* **WHAT THE TASK ASKS**:
Looking at the entries, how many lines hold the word "computer"? State the number by itself.

[Dataset records]
:::::

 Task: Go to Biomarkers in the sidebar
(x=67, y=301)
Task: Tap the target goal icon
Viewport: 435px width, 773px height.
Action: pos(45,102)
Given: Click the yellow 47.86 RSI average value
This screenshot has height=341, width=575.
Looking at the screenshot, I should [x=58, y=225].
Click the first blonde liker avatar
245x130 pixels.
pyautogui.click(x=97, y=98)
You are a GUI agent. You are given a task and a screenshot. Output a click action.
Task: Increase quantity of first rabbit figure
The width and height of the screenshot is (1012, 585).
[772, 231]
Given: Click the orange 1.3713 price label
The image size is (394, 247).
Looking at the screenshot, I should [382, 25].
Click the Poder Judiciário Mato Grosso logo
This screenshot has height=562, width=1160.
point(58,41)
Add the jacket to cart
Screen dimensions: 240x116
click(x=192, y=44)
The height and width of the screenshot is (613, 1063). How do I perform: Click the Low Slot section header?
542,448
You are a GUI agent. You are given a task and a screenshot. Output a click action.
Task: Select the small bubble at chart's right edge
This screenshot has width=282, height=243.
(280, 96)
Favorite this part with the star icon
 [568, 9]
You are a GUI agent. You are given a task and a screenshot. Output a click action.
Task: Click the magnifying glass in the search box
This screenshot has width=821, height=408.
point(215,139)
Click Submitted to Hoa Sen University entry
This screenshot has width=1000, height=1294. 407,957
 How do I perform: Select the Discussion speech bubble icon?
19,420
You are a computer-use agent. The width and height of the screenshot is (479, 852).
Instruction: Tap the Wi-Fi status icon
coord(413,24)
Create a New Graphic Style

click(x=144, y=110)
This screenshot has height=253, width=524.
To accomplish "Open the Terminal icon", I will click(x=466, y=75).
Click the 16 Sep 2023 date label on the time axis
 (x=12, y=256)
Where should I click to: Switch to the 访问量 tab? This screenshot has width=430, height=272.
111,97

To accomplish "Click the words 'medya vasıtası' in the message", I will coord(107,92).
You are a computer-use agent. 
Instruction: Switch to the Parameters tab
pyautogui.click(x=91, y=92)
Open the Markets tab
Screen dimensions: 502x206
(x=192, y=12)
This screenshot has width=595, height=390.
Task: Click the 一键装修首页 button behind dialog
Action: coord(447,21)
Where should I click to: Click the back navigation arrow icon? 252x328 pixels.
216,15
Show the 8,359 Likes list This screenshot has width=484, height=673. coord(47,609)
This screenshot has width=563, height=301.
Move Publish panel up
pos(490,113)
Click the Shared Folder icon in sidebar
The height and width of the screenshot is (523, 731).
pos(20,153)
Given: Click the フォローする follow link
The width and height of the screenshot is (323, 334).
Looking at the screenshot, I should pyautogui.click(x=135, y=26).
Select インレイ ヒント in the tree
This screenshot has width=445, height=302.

:::::

* **PROBLEM SOLUTION**:
2